19 July 2022 to 8 September 2022
Europe/Berlin timezone

Machine learning algorithm development for jet flavour tagging

Not scheduled
20m
On-site planned, but remote also possible

Description

The identification of jets containing b-hadrons (flavour tagging) underpins the results in many areas of the physics programme of the ATLAS experiment, such as the observations of the Higgs boson decay into bottom quarks or recent searches for resonant pair production of Higgs bosons.

The long lifetime ($\tau$ = 1.5 ps), large mass ($m_{b}$ = 5 GeV), and decay properties of b-hadrons enables the experimental identification of b-jets exploiting track properties and reconstruction of secondary vertices.

Complex multi-variate jet tagging algorithms are used to classify jets by the flavour of the initial parton. Various architectures of deep neural networks are employed for this task. These networks operate on a range of observables which are sensitive to the properties of b-hadron decays and are trained on a large number of simulated LHC proton-proton collision events.

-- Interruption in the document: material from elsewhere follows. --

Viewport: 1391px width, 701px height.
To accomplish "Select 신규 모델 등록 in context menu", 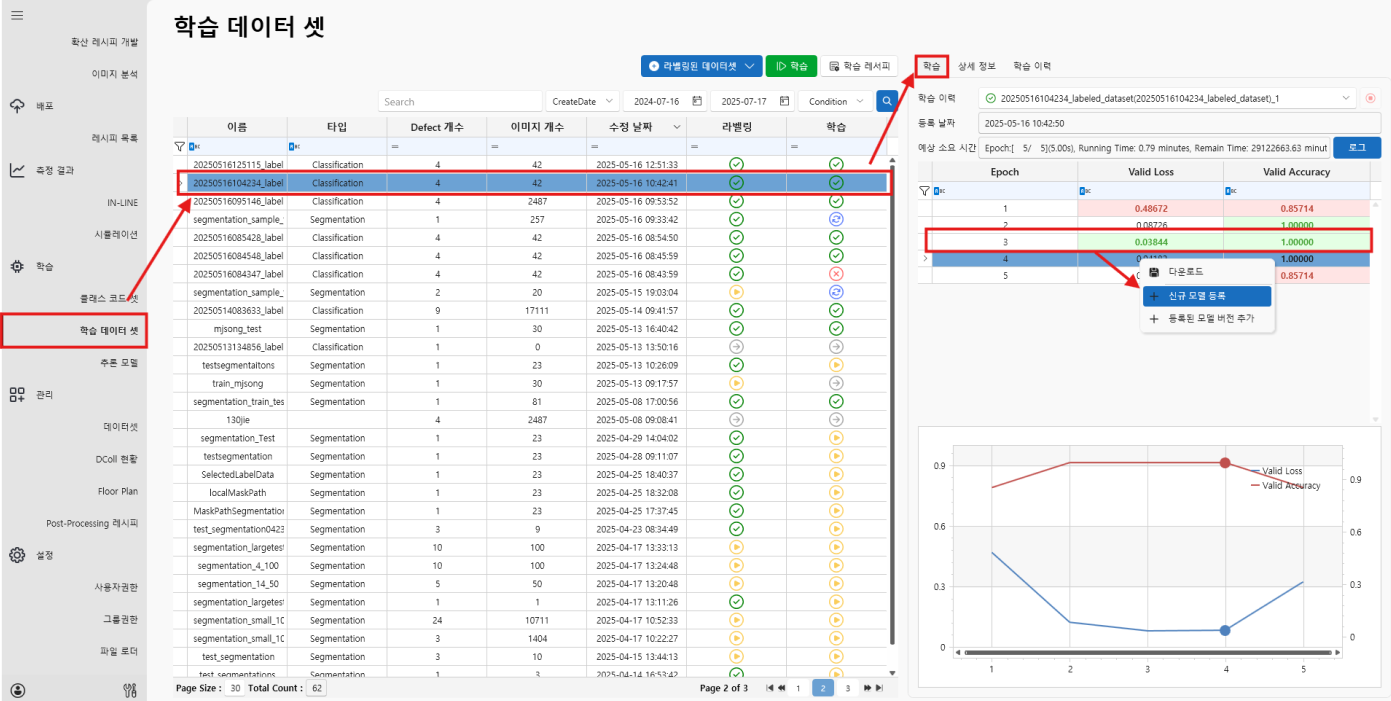I will point(1207,296).
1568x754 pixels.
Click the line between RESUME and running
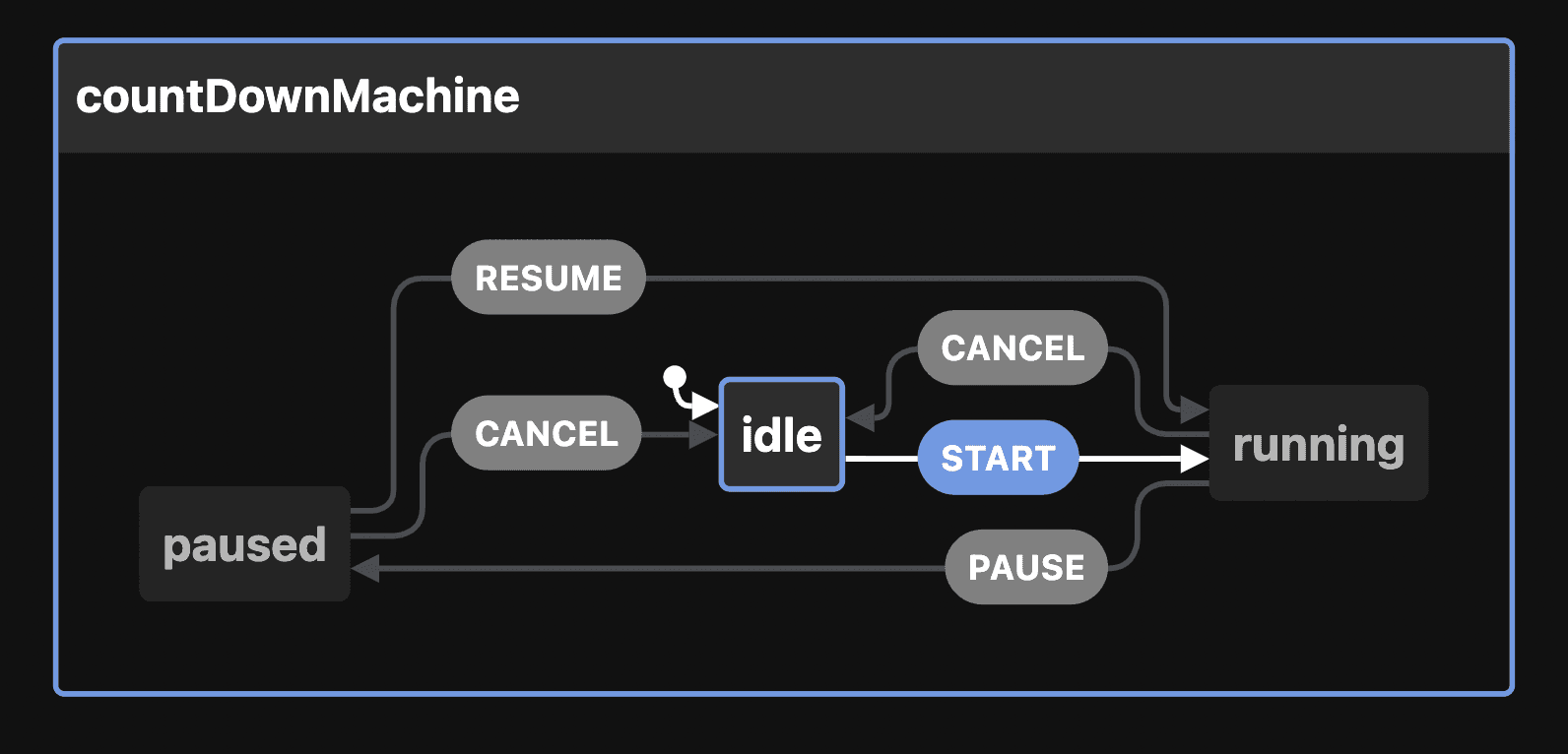pyautogui.click(x=886, y=279)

The student will study improvements in the jet flavour tagging algorithms by training deep neural networks and evaluating their performance in simulated events. This project will enable the student to engage in LHC data analysis using widely used computing tools such as the python programming language and toolkits for machine learning.

Special Qualifications:

Existing knowledge of Linux/UNIX, Shell and the python programming language is highly preferable.
If the project cannot take place on-site, we can only work in a similar time zone (i.e. CEST +/- few hours).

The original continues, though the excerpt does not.